Attendu que le grief formulé par les requérants à l'encontre de l'arrêt attaqué est fondé, en ce que le défaut de motivation entraîne la cassation en application de l'article 345 du Code de procédure civile, et qu'il ressort de la copie de l'arrêt attaqué jointe au mémoire en cassation qu'il se compose de cinq pages selon sa pagination et qu'il n'est pas motivé du fait de l'absence de sa quatrième page, cette copie étant la même que celle parvenue à cette Cour après sa demande auprès de la juridiction dont il émane, ce qui entraîne sa cassation.
Attendu que le bon déroulement de la justice et l'intérêt des deux parties commandent de renvoyer l'affaire devant la même juridiction.
Pour ces motifs,
La Cour de cassation a cassé l'arrêt attaqué, et a renvoyé l'affaire et les parties devant la même juridiction pour statuer conformément à la loi, et a condamné le défendeur aux dépens.

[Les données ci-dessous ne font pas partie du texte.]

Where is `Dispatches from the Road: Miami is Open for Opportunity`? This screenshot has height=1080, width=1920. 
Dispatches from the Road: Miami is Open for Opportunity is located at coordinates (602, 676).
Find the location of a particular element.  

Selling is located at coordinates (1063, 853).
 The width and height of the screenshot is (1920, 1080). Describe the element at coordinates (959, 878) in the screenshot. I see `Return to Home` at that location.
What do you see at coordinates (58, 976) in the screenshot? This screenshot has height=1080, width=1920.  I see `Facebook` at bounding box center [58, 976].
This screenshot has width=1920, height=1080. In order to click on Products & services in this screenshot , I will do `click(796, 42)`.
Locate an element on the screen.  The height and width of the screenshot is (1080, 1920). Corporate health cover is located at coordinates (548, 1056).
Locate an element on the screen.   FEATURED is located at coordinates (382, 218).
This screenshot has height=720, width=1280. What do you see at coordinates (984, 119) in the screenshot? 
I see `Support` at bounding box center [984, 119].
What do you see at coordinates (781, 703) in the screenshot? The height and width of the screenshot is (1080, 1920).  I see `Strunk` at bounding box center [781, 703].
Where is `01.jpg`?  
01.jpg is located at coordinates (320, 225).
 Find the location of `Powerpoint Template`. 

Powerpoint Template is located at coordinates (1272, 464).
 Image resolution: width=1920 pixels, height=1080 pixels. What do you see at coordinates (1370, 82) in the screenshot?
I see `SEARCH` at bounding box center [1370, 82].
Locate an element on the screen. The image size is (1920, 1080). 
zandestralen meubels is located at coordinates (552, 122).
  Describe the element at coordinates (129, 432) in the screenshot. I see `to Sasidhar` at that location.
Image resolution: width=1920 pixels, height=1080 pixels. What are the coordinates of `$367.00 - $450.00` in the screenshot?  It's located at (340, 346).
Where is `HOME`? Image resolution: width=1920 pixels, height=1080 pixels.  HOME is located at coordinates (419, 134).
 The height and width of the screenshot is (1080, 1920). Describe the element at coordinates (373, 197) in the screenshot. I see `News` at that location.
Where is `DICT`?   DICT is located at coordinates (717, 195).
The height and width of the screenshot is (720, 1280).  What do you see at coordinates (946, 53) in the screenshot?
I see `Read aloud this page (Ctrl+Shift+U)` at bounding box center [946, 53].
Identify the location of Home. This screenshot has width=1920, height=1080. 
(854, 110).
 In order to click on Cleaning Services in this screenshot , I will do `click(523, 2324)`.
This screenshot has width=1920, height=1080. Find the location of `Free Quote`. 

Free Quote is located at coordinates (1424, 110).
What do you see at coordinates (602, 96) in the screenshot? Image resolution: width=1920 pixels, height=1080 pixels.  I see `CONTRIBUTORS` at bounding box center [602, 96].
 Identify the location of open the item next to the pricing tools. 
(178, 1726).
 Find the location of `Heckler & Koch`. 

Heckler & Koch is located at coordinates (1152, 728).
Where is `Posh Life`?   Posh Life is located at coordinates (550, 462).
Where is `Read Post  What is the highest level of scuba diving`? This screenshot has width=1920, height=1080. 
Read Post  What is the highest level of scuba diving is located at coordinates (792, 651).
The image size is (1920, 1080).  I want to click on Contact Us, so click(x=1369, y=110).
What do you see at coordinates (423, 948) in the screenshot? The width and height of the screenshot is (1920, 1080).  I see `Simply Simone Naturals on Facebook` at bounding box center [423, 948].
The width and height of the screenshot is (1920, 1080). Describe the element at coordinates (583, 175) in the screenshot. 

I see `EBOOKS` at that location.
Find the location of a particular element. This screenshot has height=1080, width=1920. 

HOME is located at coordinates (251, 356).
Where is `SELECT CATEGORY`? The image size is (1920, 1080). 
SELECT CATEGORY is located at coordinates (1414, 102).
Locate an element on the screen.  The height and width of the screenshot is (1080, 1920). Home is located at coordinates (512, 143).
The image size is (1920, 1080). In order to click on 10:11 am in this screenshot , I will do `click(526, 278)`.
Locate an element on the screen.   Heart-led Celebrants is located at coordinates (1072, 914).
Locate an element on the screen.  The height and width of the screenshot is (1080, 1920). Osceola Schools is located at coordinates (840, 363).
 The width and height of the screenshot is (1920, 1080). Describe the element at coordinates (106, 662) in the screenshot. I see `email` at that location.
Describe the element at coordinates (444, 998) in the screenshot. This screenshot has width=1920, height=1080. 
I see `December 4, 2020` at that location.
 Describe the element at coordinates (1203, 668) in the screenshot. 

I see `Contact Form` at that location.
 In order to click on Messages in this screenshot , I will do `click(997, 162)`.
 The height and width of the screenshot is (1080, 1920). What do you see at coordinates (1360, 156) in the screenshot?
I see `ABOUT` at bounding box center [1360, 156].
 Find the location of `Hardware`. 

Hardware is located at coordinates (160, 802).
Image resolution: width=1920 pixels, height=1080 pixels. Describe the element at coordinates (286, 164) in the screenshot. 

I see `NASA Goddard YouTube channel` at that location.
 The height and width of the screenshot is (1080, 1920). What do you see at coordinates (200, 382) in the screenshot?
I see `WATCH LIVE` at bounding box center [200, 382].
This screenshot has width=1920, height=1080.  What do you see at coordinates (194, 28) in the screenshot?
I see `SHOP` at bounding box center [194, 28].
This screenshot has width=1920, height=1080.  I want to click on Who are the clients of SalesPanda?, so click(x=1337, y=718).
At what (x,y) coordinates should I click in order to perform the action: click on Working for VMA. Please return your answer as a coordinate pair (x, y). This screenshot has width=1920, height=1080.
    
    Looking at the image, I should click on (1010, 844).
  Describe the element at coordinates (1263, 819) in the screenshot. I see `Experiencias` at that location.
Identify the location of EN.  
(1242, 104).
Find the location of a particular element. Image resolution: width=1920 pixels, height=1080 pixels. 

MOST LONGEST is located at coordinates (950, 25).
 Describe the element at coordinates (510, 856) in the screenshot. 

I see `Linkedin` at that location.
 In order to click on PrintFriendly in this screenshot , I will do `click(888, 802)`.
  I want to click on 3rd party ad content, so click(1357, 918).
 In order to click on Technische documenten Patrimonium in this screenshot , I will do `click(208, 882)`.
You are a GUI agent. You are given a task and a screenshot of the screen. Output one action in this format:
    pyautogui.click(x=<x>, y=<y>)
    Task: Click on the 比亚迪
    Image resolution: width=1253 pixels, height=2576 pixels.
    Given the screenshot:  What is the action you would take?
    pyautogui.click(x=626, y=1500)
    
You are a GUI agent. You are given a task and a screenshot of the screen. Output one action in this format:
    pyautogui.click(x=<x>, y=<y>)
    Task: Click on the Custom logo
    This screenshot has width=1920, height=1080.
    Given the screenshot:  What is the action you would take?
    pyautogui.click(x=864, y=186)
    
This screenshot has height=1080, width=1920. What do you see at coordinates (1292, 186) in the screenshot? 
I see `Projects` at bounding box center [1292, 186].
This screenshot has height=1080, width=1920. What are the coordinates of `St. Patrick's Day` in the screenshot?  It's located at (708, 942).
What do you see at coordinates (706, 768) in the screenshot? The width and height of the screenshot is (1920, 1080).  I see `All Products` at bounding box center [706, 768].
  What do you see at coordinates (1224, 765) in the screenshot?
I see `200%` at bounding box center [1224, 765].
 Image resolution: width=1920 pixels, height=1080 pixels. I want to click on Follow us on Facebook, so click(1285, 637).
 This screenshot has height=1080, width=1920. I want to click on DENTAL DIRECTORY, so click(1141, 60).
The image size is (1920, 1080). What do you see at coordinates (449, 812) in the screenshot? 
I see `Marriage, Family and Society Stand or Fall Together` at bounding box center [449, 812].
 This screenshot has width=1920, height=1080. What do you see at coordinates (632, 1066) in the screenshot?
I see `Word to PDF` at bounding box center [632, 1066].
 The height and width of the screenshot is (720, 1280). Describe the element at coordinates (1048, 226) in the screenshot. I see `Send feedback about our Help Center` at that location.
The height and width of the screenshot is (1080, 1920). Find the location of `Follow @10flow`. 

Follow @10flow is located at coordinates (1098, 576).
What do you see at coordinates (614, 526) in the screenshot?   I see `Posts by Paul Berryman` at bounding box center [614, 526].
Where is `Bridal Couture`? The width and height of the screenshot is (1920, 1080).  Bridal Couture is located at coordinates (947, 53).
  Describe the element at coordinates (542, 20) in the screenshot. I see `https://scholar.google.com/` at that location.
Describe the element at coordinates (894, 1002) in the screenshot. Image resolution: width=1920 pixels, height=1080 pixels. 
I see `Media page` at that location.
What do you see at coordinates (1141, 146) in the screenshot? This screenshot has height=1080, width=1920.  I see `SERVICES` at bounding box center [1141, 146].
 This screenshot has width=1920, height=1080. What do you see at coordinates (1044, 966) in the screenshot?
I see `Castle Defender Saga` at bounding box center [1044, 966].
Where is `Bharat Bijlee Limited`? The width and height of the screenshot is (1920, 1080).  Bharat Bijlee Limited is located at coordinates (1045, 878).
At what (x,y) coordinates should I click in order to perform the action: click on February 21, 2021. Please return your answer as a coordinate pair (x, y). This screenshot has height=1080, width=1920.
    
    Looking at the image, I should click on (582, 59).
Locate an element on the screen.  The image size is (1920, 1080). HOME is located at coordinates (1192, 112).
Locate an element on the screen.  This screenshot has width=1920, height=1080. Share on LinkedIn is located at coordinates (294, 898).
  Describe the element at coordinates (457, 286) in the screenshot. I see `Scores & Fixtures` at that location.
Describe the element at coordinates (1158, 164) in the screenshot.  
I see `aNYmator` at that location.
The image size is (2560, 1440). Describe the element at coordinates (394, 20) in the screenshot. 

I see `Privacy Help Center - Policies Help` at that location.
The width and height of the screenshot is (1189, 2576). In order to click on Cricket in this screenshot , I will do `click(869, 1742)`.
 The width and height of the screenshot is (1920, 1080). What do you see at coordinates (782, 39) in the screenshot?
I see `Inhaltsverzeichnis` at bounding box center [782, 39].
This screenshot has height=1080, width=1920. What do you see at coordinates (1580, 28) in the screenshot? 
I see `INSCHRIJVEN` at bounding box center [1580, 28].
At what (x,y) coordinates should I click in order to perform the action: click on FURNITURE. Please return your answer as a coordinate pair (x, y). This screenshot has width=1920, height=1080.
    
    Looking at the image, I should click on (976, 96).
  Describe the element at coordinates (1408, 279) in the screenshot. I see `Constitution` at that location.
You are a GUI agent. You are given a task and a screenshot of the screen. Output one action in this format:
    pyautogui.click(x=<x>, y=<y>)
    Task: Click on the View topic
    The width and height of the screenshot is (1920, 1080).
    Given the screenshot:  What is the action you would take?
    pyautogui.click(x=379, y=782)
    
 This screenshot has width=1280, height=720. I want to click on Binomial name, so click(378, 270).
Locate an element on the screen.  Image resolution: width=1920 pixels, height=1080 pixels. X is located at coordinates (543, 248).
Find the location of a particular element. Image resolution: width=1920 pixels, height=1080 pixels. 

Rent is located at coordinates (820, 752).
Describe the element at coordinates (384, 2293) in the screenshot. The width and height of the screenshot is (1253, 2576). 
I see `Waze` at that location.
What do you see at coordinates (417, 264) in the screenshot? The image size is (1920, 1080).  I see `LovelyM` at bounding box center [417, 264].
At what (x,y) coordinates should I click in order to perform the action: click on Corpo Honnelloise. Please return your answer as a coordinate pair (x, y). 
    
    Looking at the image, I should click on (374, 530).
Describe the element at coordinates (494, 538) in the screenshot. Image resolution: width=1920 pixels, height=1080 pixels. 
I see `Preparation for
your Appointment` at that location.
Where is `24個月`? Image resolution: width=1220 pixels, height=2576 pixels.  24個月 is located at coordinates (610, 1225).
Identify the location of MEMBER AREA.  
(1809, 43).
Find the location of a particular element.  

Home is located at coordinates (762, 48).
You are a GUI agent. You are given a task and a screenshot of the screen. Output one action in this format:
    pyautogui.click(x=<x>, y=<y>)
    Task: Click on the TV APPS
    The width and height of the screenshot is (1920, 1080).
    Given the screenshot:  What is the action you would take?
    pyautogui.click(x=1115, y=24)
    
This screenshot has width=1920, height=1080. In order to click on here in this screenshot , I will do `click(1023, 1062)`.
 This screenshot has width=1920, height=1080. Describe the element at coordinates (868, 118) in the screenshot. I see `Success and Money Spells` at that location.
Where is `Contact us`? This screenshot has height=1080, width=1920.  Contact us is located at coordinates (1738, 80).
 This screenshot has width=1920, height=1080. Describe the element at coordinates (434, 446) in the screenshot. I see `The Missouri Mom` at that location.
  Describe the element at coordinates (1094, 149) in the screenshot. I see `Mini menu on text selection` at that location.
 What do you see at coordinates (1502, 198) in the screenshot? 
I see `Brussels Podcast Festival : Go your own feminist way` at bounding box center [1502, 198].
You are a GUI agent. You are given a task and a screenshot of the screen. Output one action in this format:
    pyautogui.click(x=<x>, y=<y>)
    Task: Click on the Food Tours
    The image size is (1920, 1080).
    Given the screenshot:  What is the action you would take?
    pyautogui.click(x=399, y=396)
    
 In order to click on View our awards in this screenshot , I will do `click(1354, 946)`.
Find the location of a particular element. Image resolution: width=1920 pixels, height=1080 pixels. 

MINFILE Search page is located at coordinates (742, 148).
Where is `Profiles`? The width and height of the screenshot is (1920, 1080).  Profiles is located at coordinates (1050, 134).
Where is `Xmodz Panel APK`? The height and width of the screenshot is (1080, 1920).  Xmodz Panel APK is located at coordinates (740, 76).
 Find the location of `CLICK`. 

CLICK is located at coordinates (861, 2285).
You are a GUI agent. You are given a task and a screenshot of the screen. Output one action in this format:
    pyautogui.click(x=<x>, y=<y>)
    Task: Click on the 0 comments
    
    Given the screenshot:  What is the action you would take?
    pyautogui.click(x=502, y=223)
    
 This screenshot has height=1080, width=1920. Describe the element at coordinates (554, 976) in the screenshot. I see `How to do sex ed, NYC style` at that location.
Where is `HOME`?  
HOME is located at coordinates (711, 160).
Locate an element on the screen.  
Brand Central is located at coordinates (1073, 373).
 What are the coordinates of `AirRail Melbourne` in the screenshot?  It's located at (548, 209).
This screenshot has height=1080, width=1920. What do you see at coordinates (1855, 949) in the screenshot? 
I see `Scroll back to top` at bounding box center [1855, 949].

Elle a également décidé de consigner son présent arrêt dans les registres de la juridiction dont il émane, à la suite du jugement attaqué ou de l'arrêt.
Royaume du Maroc
Cour de cassation
Et c'est ainsi que l'arrêt a été rendu et prononcé
en audience publique à la Cour de cassation à Rabat. La formation de jugement était composée du président de chambre, Monsieur Hassan Mouncif, président, et des conseillers Messieurs Abdelouahab Aflalani, rapporteur, Mohamed Israji, Mohamed Chafi et Samir Radouane, membres, et de Monsieur le procureur général Rachid Sadouk, assisté de la greffière, Madame Ibtissam Zougari.
L'audience s'étant tenue à la date susmentionnée dans la salle d'audience.